**ABOUT THIS EXERCISE:** Exclude every picture. Output verbatim the lines from the one containing "Open the Extensions icon" to the end of the data.

::: DATA UNDER STUDY :::

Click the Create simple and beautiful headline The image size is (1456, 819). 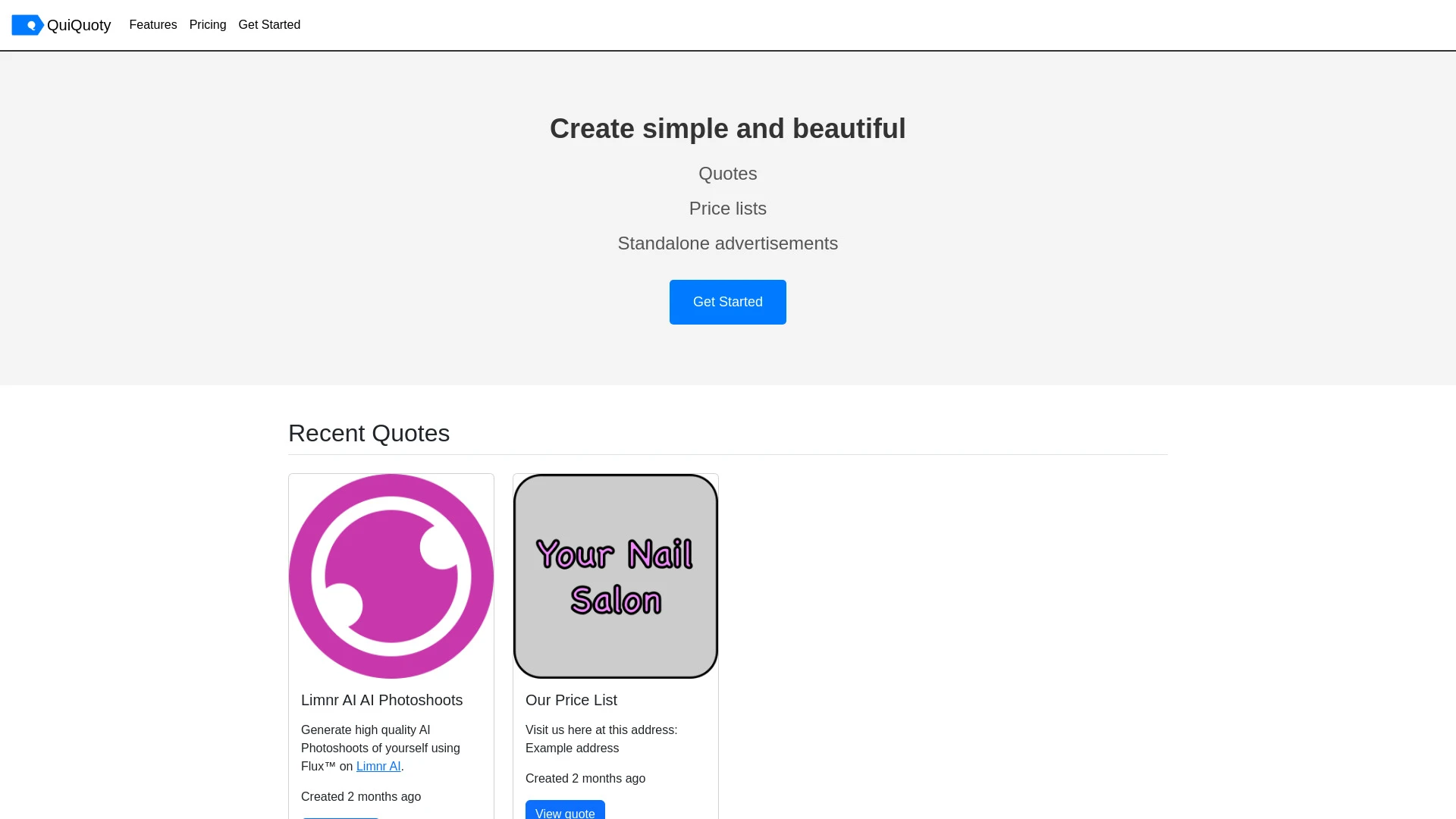pyautogui.click(x=727, y=128)
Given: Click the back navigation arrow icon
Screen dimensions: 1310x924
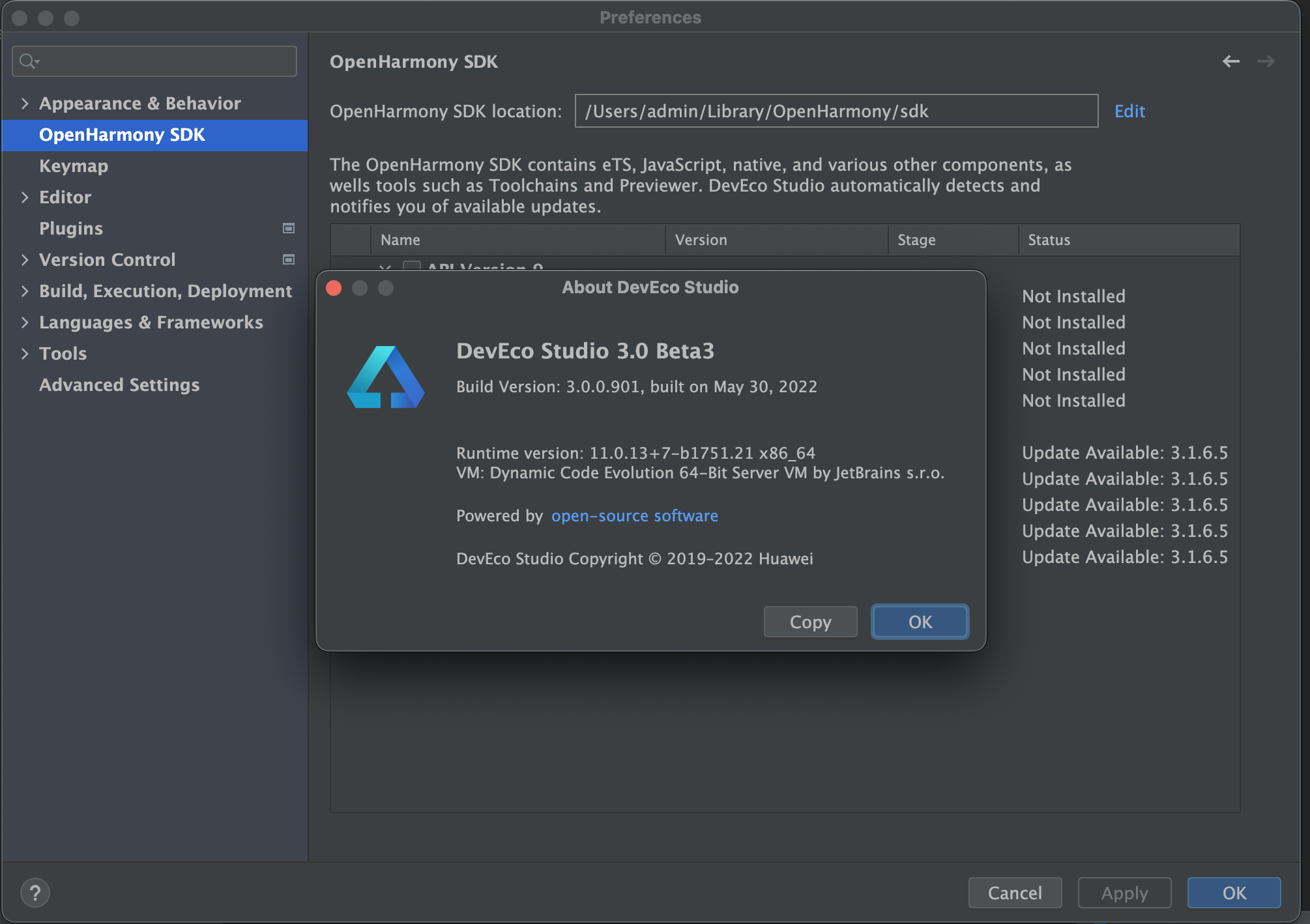Looking at the screenshot, I should coord(1230,61).
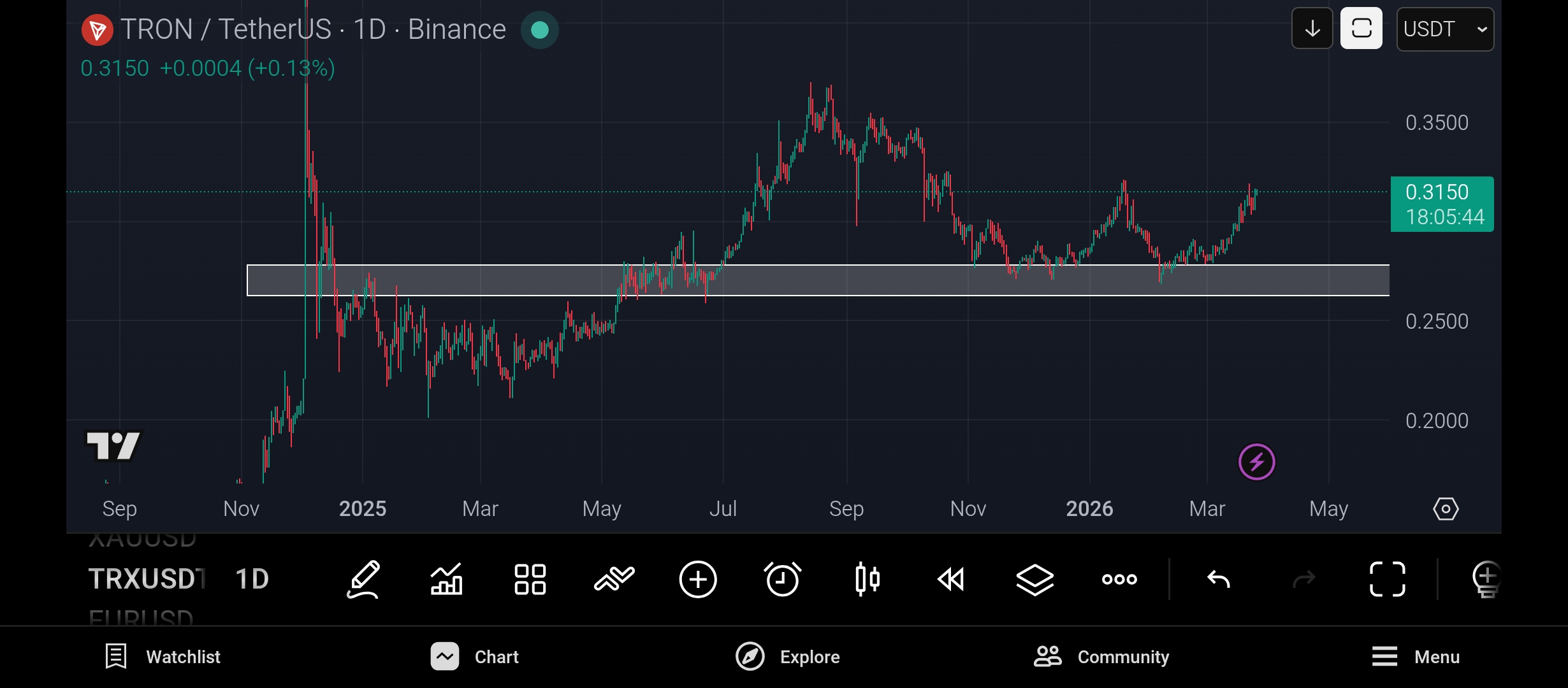Open more options three-circles icon
Screen dimensions: 1568x688
point(1119,579)
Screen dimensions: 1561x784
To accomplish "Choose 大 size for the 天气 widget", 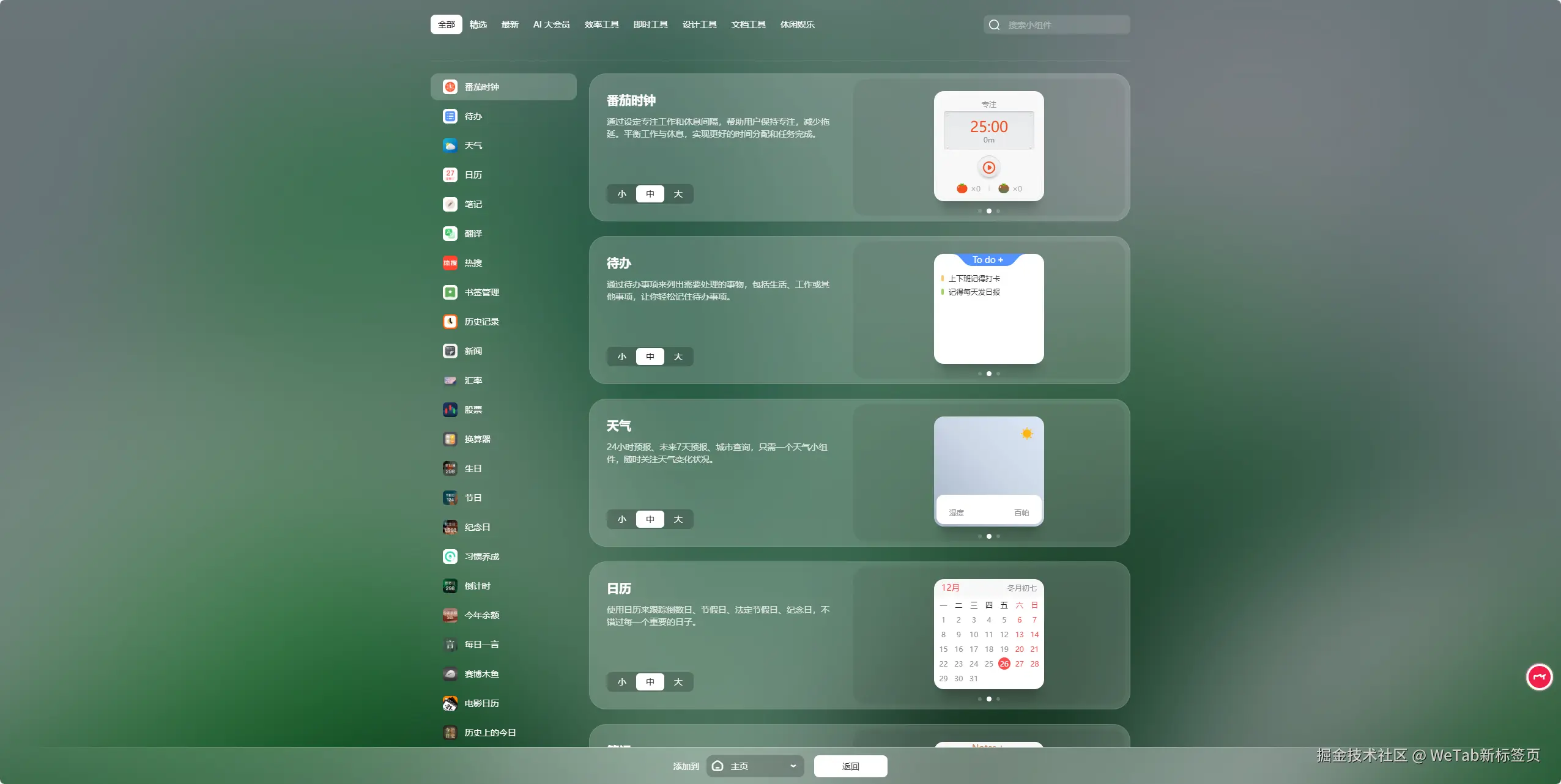I will point(678,519).
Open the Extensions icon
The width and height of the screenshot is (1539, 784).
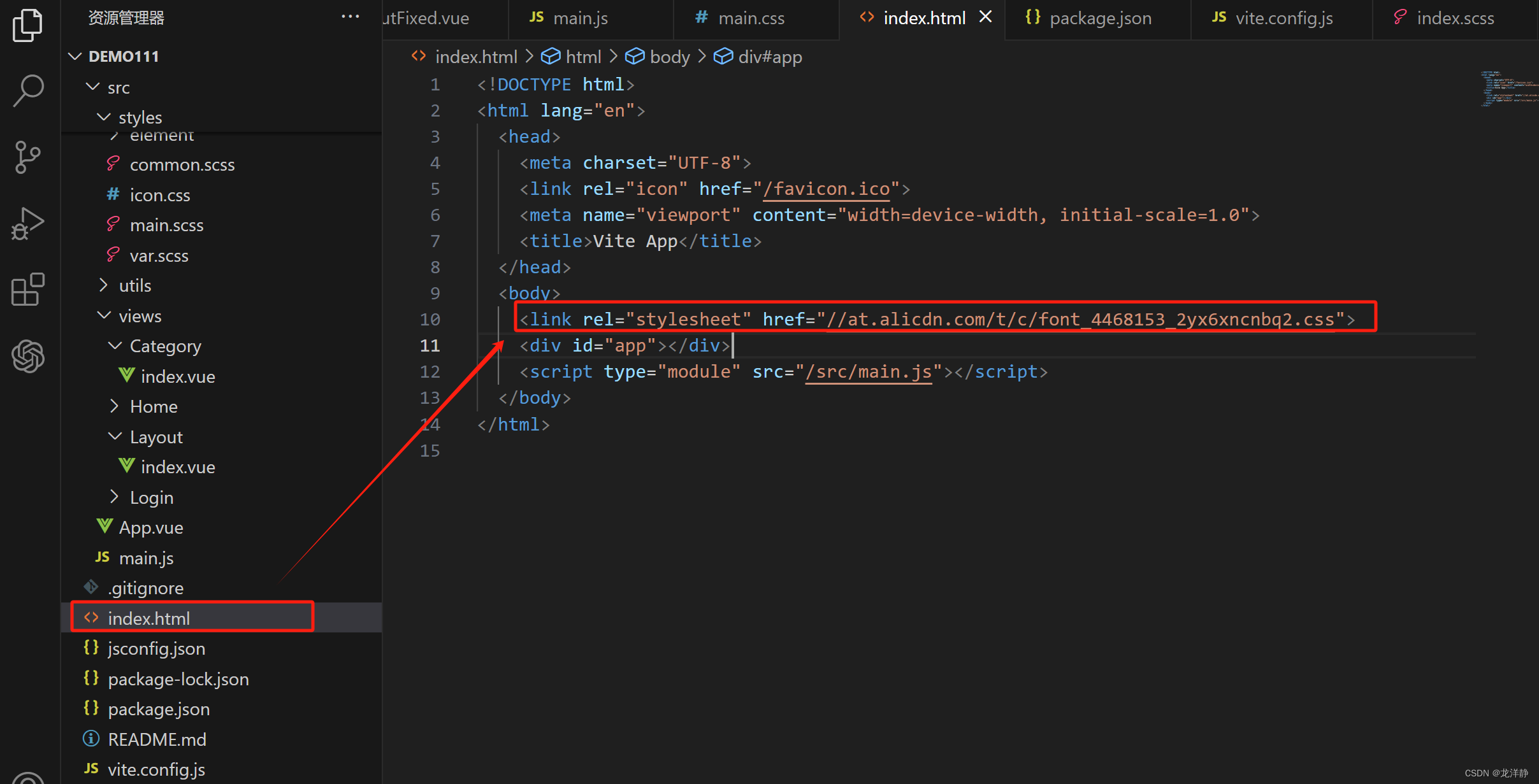tap(28, 290)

:::

**SOLVED PROBLEM:**
Open the Extensions icon
The width and height of the screenshot is (1539, 784).
tap(28, 290)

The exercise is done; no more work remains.